Friday, April 27, 2007

There Goes Another Three Minutes

Hey, take a look at the featured photo on Flak Photo for April 27th. Cool, huh? There goes another three minutes of my allotted 15 minutes of fame....

Now, back to slogging away on my Leica M8 review.

Posted by: MIKE JOHNSTON

Featured Comment by Ed Taylor: "First, let me say that I love the photo. I fully understand why it was selected. I think the title helped as well.

"But, one can't help but be struck with the randomness of what is considered great photography. There are many factors involved in determining what is a great photograph, including the reputation (deserved or otherwise) of the photographer. As I show my own portfolio to people, I notice that there is no consistency with regard to what photos are selected as the best or the most original. One person will rave about a photo and tell me it should be in a museum and another will see the same photo, make a strange face and say 'ah, good luck with that.' We all know of highly praised photographers whose work looks like the photos we routinely discard, and other photographers whose work is amazing, but no one seems to care.

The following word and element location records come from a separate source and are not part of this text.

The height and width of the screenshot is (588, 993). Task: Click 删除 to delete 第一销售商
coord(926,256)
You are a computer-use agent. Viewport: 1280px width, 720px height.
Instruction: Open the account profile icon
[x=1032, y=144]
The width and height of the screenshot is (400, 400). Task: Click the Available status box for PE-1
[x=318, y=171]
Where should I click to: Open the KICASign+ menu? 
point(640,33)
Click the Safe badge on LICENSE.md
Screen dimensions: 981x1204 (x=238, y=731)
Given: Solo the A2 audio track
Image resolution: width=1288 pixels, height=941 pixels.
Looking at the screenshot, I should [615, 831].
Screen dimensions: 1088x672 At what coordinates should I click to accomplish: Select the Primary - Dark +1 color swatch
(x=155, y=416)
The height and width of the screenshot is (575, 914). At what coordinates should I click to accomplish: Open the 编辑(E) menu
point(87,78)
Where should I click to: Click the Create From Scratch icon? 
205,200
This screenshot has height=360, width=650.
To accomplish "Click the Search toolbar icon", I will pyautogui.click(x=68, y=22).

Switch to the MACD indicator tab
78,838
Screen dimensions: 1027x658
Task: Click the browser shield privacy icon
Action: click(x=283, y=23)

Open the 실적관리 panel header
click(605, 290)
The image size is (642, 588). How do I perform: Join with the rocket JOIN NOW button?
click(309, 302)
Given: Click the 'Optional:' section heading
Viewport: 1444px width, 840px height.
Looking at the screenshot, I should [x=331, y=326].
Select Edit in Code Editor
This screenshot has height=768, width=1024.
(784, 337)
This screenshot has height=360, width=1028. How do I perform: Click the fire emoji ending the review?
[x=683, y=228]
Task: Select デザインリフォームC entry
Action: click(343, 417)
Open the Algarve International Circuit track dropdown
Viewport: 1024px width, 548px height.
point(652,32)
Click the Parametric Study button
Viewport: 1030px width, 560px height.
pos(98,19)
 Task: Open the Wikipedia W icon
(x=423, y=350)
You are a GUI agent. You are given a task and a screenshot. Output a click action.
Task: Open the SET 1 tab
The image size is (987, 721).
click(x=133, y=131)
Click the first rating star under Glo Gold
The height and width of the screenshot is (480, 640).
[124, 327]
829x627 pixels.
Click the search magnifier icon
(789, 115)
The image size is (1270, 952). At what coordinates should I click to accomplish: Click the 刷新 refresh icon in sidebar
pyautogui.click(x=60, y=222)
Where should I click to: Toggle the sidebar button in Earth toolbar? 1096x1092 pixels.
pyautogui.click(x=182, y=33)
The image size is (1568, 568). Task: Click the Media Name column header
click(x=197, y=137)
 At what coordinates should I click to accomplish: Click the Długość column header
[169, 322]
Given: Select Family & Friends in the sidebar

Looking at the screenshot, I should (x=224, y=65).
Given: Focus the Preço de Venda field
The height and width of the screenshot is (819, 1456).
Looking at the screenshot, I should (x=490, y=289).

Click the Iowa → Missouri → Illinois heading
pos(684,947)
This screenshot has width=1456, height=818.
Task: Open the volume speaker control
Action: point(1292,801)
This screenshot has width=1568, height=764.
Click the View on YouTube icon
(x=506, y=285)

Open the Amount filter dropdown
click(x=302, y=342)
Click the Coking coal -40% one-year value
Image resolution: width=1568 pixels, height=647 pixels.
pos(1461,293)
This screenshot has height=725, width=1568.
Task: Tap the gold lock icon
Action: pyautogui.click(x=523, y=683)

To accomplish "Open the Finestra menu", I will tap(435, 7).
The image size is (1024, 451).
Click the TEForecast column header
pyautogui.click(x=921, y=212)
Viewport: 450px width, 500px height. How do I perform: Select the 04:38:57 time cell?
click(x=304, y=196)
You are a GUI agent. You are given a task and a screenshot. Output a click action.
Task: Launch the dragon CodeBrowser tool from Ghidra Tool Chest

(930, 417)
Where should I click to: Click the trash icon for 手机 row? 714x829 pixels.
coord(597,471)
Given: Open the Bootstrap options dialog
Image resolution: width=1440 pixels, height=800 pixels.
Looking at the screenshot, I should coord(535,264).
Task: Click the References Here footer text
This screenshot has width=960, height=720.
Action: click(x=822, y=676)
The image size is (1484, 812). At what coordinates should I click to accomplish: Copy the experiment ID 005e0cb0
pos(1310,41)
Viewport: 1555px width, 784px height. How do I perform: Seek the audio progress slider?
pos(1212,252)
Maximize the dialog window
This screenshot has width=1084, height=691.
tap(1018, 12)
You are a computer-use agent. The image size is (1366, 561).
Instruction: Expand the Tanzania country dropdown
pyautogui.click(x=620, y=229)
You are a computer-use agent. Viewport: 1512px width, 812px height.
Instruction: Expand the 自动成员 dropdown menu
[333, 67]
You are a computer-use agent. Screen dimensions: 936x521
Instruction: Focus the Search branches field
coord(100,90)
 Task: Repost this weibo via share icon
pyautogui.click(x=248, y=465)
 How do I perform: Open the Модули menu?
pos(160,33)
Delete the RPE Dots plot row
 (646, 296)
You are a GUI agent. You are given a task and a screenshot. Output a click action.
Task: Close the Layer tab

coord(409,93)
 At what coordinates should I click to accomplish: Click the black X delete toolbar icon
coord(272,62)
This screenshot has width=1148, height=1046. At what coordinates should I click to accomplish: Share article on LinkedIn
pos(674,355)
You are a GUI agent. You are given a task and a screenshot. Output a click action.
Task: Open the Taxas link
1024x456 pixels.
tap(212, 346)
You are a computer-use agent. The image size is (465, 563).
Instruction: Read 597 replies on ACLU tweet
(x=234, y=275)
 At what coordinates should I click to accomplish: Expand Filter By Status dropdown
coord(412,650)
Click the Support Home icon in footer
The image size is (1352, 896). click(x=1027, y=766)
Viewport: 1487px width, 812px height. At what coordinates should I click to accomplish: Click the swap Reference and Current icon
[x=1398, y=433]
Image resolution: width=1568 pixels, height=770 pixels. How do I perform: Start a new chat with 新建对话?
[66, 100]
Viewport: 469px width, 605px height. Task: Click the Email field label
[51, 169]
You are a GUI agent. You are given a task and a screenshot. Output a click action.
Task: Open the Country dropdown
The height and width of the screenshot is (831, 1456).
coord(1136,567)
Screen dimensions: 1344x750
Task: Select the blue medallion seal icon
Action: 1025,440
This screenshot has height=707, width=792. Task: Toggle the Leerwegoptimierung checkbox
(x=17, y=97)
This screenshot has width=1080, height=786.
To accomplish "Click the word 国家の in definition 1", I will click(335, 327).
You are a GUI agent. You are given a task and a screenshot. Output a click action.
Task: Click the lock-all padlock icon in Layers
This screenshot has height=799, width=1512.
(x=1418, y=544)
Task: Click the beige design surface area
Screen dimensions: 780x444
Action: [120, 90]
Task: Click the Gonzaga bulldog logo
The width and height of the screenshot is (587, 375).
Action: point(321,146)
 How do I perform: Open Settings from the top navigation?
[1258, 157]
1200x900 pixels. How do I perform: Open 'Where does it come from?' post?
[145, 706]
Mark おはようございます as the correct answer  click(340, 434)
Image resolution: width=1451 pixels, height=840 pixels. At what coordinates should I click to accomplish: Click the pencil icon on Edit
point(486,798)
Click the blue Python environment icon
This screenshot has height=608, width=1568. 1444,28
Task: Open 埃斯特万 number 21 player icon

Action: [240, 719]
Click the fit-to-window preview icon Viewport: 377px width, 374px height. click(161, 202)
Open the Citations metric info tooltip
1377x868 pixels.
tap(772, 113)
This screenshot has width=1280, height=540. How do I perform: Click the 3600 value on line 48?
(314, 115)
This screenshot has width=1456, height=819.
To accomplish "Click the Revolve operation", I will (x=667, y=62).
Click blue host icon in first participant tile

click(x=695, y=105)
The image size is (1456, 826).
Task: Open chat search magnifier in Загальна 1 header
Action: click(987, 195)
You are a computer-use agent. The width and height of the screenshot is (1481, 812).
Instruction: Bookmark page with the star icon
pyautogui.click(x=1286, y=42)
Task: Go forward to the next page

Photos of beautiful women often get praise for no reason, and, amazingly to me, I often see photos of another artist's sculpture or wall art generating praise for the photographer, not the artist. What is up with that?

"Many of us wonder why the photos in the museum are there and ours are not. Marketing has a lot to do with it, otherwise, who knows? The logic of it really is suspect. Of course, there are many photographs that just about everyone agrees are great photographs, but does appealing to the masses make a photo great? Maybe.

"Having been around a long time, I can tell you that there are some photographers whose photographs sell for big bucks today who were considered 'cheesecake' photographers in their day (and that was not a compliment at the time). It is hard to appreciate street photography and photojournalism as well as landscape and glamour, but I do.

"I guess I can explain it this way. Art, like beauty, is in the eye of the beholder. If the beholder is in a position to publish, or display or promote, then the photographs that the beholder likes are 'art,' and the reputation of the photographer who made the 'art' will flourish. All subsequent works by that photographer will automatically be considered 'art.' It is the photographer's job to get his works to be viewed by the 'right' beholder."

Mike Replies: Your comment reminds me of a well-known photographer who was approached by a patron at an opening. The patron asked why the photographer's pictures were on the wall of the gallery and his (the patron's) weren't. The photographer looked at him with a deadpan expression and in a very dry tone of voice said, "because mine are great and yours are shit."

Rimshot, please....

Jokes aside, thanks for your compliment, but I'm hardly a "great" photographer. My pictures seldom get singled out for praise or attention. I'm quite certain that the reason this one got selected for Flak Photo was that the guy who runs Flak Photo liked it. That's all.

Your comment raises a lot of different issues, but it also contains an awful lot of assumptions that might or might not be supportable. As for the issue of "randomness"—it's usually not very random, in my experience. In my case it's that I've established a photography website that gets 15,000 or so hits a day (a number I'm proud of, but I'm still a very little fish in the ocean of the web), so when I put up one of my pictures, a number of people see it. It took me a lot of work to get to this point. That's hardly random. The same is true of many people whose pictures you may think get attention "randomly." It's probably not random at all; it's probably because they worked very hard to get where they are. Maybe you think your pictures are better than theirs, but the difference may be that they've worked to get theirs seen and maybe you haven't.

Second, if the pictures you're discarding look just like the ones you keep seeing on gallery walls, STOP DISCARDING THEM!

I'm serious, too. I really do think that most photographers don't know their own best work. Many photographers probably really do discard their very best shots.

Next, where is it written that everybody has to agree what's great? Do we all have to agree which women are prettiest, which sport is most fun, which music is good and bad, what kind of food tastes best? Sorry, but I don't understand this. Some people like certain of your pictures and others don't like the very same ones? Well, the nerve of those people.

There's nothing monolithic about "art" or the photographs that get shown on gallery walls. It's not like it's one big club where everyone who gets attention is a big success and they've collectively decided to keep you out. It's a great big stew of advocacy and advantage, serendipity and bad breaks, unfair conditions, luck, hard work, persistence, the trading of favors, and money, and on and on and on. Do you have any idea how many "successful" art photographers in history were simply people who had money? They made their own fame, but the opportunity they got was boughten. And for what it's worth, maybe half of the "great" photographers I've met or befriended think they've been unfairly ignored and that they haven't gotten their share of the pie. So it's not just you.

Featured Comment by Chuck A: "Finding fame in the photographic art world is like trying to hit the bullseye on a dartboard from 50 feet away. It takes an enormous amount of trial and error and lots of luck. The vast majority of photographers will net even get close.

"Whether or not you become famous or get 'a piece of the pie' as Mike said is irrelevant. Why not take photos for yourself, hone your vision and skill and show your work as much as you can. If you get known well that is great. But I really think that it is like grasping at the wind."